Teva Pharmaceutical Industries, the world’s biggest generic medicine maker, warned on 2017 earnings on Thursday after reporting a fall in third-quarter profit hurt by competition in the U.S. market.
Shares plunged nearly 18 percent on Thursday morning.
A day earlier U.S. shareholder Allergan announced it would begin selling down its 10 percent stake in the Israeli company, whose new chief executive, Kare Schultz, took the reins this week.
His predecessor stepped down in February after sharp criticism for a string of expensive acquisitions and delayed drug launches.
Schultz needs to convince investors that Teva can boost growth and reduce a debt load acquired mostly from financing its $40.5 billion purchase of generics business Actavis, part of Allergan, last year.
In September, it announced it would sell the remaining businesses in its specialty women’s health business for $1.38 billion.
Teva reported third-quarter earnings per share (EPS) excluding one-time items of $1.00, down from $1.31 a year earlier, on revenue up 1 percent at $5.6 billion.
Generic drug profits fell to $619 million from $982 million a year earlier on sales of $3.01 billion, down from $3.26 billion.
It said it was being hurt by a lower-than-expected contribution from new generic launches in the United States as well as by increased price erosion.
Sales of its branded multiple sclerosis drug Copaxone fell 7 percent to $987 million.
The earlier-than-expected launch of a generic competitor to Copaxone in October will have an expected impact on EPS of 30 cents this year, Teva said.

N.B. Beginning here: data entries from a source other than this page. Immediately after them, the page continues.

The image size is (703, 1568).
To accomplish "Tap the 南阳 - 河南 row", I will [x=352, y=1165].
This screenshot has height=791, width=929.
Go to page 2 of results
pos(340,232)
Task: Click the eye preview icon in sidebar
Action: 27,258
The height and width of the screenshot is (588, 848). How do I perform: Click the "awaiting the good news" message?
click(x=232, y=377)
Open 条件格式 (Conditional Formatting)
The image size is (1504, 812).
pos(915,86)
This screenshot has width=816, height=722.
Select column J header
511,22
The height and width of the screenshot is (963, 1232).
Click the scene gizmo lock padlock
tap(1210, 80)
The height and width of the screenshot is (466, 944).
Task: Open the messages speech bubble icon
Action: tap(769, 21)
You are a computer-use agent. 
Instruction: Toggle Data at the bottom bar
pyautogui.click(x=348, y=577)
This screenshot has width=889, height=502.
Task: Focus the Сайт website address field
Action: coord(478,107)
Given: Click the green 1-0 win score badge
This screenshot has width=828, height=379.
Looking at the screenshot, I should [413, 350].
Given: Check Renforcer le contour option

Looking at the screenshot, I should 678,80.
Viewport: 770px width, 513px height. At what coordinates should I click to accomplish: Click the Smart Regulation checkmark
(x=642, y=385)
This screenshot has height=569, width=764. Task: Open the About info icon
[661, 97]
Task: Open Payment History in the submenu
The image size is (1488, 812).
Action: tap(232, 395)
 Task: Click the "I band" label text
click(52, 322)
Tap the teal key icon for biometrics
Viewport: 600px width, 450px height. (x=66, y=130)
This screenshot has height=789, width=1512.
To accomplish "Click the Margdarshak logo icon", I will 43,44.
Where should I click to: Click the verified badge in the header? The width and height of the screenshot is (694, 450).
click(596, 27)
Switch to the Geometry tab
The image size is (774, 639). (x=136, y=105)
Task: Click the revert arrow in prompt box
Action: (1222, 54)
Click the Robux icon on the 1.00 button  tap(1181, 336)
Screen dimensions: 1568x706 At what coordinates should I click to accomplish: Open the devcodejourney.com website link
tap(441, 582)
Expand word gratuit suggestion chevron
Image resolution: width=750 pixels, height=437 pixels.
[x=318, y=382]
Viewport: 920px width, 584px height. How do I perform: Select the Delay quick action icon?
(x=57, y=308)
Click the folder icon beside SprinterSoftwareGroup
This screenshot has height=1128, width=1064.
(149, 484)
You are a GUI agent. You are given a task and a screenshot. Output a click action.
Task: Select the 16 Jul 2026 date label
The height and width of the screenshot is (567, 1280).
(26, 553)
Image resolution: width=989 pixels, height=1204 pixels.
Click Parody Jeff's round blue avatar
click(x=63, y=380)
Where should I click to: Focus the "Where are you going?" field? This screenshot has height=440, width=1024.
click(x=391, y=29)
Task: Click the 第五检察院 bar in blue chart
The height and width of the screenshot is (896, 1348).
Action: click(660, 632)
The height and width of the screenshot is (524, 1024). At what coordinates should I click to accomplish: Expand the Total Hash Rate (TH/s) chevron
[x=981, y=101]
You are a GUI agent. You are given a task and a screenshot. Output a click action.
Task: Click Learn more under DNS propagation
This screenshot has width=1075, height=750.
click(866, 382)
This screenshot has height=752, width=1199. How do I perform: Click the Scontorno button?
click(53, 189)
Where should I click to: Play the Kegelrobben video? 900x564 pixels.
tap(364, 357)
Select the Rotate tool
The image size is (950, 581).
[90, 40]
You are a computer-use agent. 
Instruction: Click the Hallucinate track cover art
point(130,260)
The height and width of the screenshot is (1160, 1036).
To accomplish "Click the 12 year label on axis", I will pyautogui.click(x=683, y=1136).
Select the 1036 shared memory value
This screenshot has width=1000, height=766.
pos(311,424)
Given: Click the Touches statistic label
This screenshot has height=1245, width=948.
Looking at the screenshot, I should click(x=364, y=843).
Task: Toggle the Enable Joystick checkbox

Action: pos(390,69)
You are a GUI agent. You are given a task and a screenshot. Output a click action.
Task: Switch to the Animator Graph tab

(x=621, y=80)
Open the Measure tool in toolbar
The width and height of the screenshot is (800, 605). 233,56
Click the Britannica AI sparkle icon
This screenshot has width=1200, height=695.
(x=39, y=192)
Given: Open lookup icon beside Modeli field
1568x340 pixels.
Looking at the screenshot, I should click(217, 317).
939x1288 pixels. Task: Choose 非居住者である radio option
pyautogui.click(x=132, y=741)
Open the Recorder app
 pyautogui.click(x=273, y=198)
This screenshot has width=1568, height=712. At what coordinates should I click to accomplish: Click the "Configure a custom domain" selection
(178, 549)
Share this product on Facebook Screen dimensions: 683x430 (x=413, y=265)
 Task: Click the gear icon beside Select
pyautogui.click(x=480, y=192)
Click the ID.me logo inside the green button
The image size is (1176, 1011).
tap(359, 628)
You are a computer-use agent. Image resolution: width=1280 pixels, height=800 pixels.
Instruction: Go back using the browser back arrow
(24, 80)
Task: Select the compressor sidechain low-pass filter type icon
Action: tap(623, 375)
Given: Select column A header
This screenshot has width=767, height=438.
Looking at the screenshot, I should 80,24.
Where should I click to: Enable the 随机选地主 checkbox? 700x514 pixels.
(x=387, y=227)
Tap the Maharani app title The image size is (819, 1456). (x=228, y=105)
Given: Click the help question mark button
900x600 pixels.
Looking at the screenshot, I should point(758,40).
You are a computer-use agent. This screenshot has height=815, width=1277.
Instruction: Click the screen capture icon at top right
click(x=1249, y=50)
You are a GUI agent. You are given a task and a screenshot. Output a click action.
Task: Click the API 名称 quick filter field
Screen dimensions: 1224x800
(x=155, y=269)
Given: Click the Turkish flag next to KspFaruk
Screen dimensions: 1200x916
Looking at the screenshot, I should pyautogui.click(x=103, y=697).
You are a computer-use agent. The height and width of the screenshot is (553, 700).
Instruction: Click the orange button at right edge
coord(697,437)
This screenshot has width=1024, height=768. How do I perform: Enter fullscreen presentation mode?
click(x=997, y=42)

The quarterly results were broadly in line with analyst forecasts of $1.02 EPS ex-items on revenue of $5.6 billion, Thomson Reuters I/B/E/S data showed.
However, Teva lowered its full-year forecasts.
It cut its EPS ex-items forecast to $3.77-$3.87 from $4.30-$4.50. It cut its revenue forecast to $22.2-$22.3 billion from $22.8-$23.2 billion.
Analysts had been expecting a full-year EPS of $4.19 on revenue of $22.6 billion, Thomson Reuters I/B/E/S data showed.
“We now project approximately $400 million of revenues from new product launches in the year, compared to the previous projection of $500 million,” it said.
Teva shares were down 11 percent at 44 shekels as of 1235 GMT.
Teva will pay a quarterly dividend of 8.5 cents a share, unchanged from the second quarter when it cut its payout by 75 percent.